Se incorpora con torpeza, los huesos protestando, y casi por reflejo mete la mano en el chaleco. El metal familiar de su pistola gnómica le devuelve algo parecido a la calma. No pregunta nada. Si los demás están así, es que algo va mal.
Delante, King y Bailey han avanzado un paso, separados del resto, inmóviles. El huargo gruñe, un sonido bajo, como si hubiera reconocido algo que no pertenece a este mundo de piedra y aire frío.
Entonces ocurre.
Del suelo, no exactamente del suelo sino de las capas más profundas, de donde la roca aún conserva un calor antiguo que no debería estar ahí, surge un soplo. No es viento. Es un aliento. Un vapor espeso se filtra entre las grietas, como si el desfiladero exhalara después de contener la respiración durante siglos.
La piedra se mueve.
No se abre. No se rompe. Simplemente… cede.
Y de ese vapor emerge una forma imposible. Segmentada. Articulada. Demasiado grande. Un caparazón oscuro, húmedo, cubierto de vetas brillantes como si la criatura hubiera sido pulida por manos pacientes en la oscuridad. Las patas se despliegan una a una, clavándose en la roca con un sonido seco, casi quirúrgico. El aguijón se eleva despacio, describiendo una curva perfecta, como si supiera que no tiene prisa.
El aire cambia. Huele a metal caliente y a algo viejo. Muy viejo.
Thorian da un paso al frente, ya con la cimitarra en la mano y el escudo levantado. Sus labios se curvan en una sonrisa tensa, forzada, la clase de sonrisa que usa cuando el miedo no tiene permiso para salir.
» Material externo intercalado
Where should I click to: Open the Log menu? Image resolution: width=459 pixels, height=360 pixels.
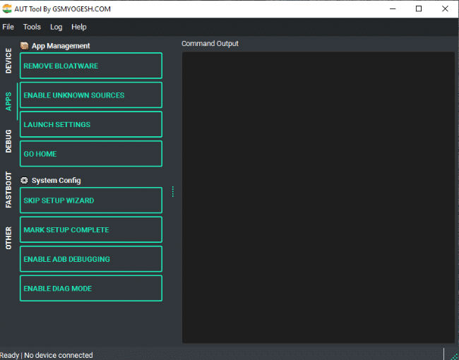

"Genial", bufa, sin apartar la vista de la cosa. "Justo lo que necesitábamos."
Pero antes de que nadie pueda reaccionar, el paso del norte —donde el camino se angosta hasta volverse una garganta de piedra— responde al primero.
Otro aliento húmedo. Otro vaho que brota de la roca como un suspiro enfermo. La piedra cede. Y de esa herida emerge otra forma, semejante a la primera, aunque no idéntica… como una idea mal recordada que insiste en repetirse.
El desfiladero, que hasta ahora había sido un simple corredor de piedra, revela su verdadera naturaleza: no un camino, sino una trampa paciente, esperando el momento exacto para cerrarse.